Surface matrix binding alters murine peritoneal mononuclear phagocyte TNF-alpha and IL-6 induction.

Interferon-gamma (IFN-gamma) and bacteria lipopolysaccharide (LPS) are important promotors of mononuclear phagocyte (MO) activation. Signals derived from binding to a surface matrix also participate in promoting the activation process of MO. In this study, we examined the relative contribution of adherence in augmenting murine MO activation for cytokine production. Kinetic studies compared the production and secretion of tumor necrosis factor-alpha (TNF) and interleukin-6 (IL-6) by MO cultured as adherent monolayers to those of MO cultured as suspended cells in teflon vessels.
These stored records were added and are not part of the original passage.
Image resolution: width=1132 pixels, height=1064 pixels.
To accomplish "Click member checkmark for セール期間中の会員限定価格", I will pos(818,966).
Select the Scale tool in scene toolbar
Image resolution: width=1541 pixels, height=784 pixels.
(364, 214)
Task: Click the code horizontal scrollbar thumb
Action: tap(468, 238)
All cells were maximally stimulated in vitro with IFN-gamma and LPS prior to analysis. Immunoprecipitation analysis of protein and RNA slot blots showed that both secreted protein and mRNA representing TNF and IL-6 are delayed two to six hours in nonadherent MO cultures compared to adherent MO cultures. Moreover, data from bioassays confirmed that these cytokines were completely functional in both systems examined. Although IFN-gamma/LPS were able to stimulate production and secretion of TNF and IL-6 in the nonadherent cells, without cell-matrix interaction, the process was significantly delayed. These data support the hypothesis that the physical event of adherence significantly facilitates the production of specific cytokines by activated MO.